Task statement: Copy each line of the items below that contains the word "blue".

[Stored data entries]

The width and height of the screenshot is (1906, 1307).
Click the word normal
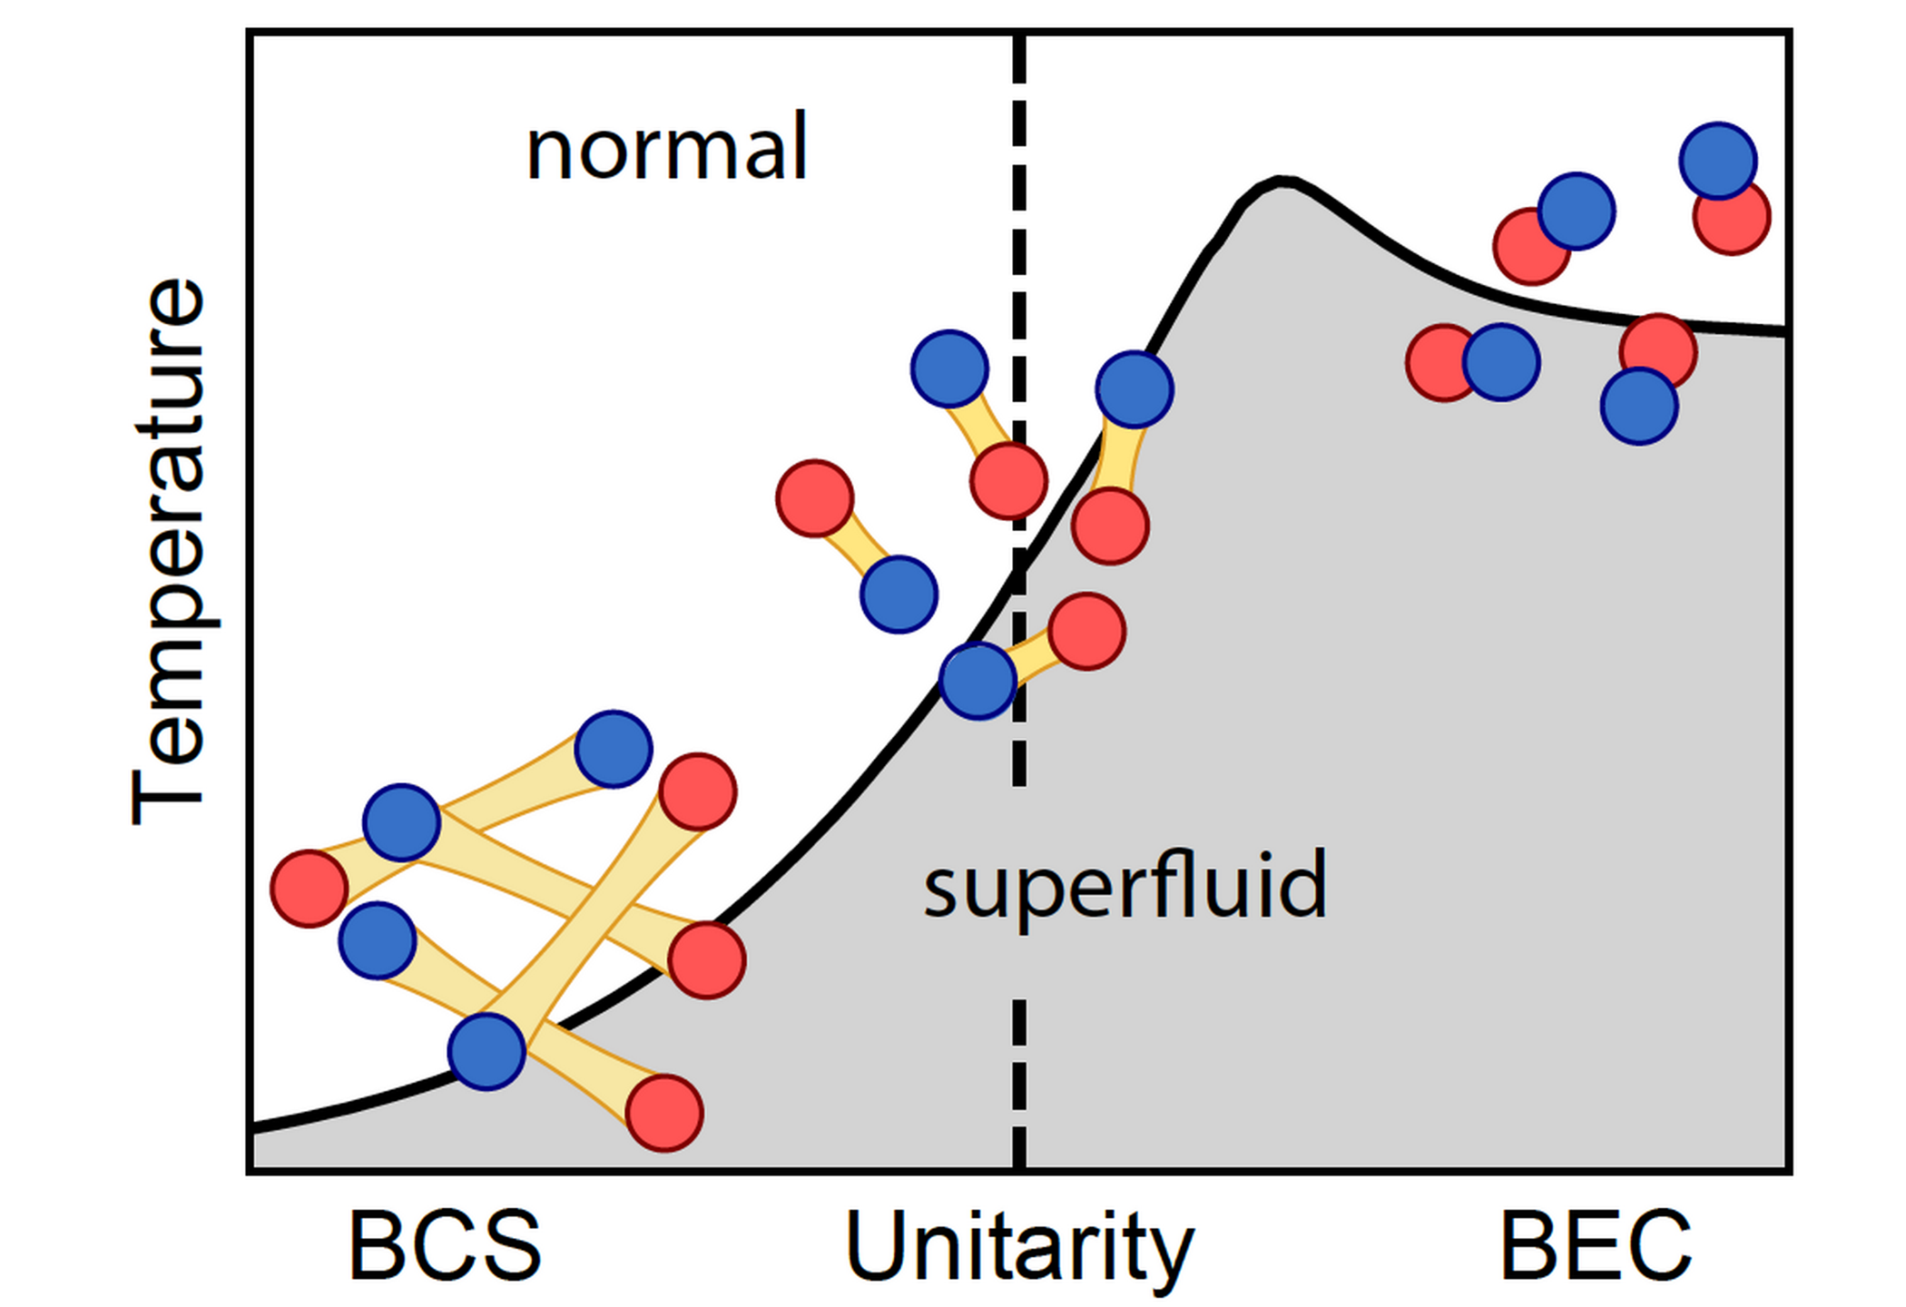[667, 148]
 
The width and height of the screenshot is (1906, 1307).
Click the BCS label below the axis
[445, 1245]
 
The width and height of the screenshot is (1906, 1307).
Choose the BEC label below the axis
[1596, 1245]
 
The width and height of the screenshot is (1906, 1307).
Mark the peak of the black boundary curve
[1282, 182]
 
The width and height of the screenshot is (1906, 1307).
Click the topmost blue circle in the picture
[1717, 161]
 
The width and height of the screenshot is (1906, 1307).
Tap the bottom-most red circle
[664, 1113]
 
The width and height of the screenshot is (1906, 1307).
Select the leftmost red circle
[309, 889]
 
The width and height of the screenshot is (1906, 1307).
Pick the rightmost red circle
[1732, 217]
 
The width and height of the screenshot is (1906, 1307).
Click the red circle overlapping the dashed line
[1008, 480]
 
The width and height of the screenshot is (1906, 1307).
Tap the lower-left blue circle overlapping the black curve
[487, 1051]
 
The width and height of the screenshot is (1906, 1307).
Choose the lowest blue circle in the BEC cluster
[1638, 406]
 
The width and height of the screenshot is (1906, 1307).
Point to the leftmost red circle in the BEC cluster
[1443, 362]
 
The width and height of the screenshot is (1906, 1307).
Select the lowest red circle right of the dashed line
[1087, 632]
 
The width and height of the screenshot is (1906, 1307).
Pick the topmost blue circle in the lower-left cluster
[614, 749]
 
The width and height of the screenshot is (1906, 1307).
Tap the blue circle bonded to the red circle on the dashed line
[949, 369]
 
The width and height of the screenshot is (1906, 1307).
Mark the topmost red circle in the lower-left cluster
[697, 791]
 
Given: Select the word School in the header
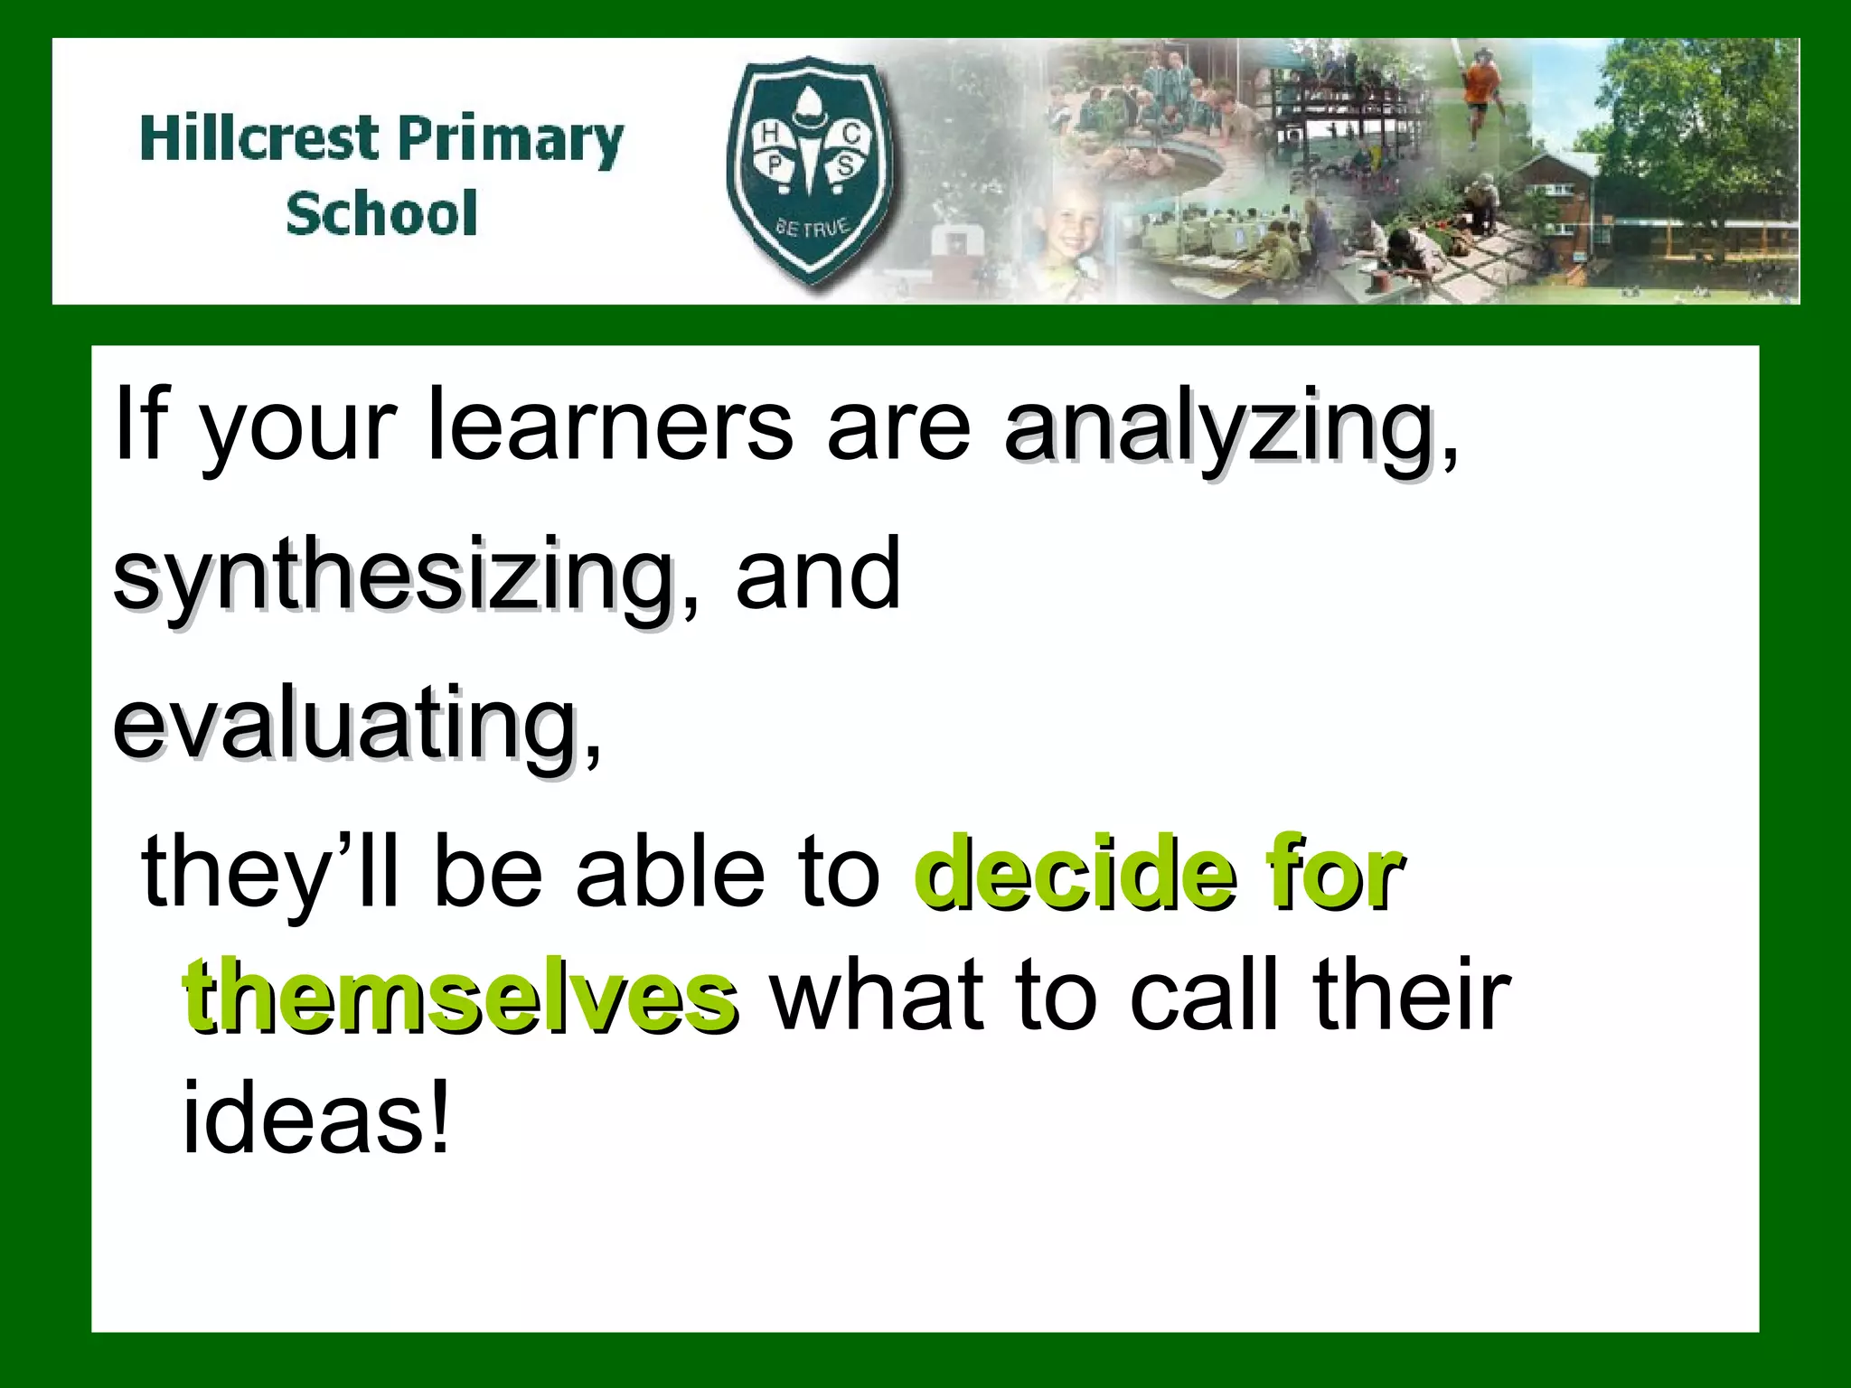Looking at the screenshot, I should click(381, 213).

Task response:
Click the topmost blue circle in the picture
Tap the lower-left blue circle overlapping the black curve
Choose the lowest blue circle in the BEC cluster
Pick the topmost blue circle in the lower-left cluster
Tap the blue circle bonded to the red circle on the dashed line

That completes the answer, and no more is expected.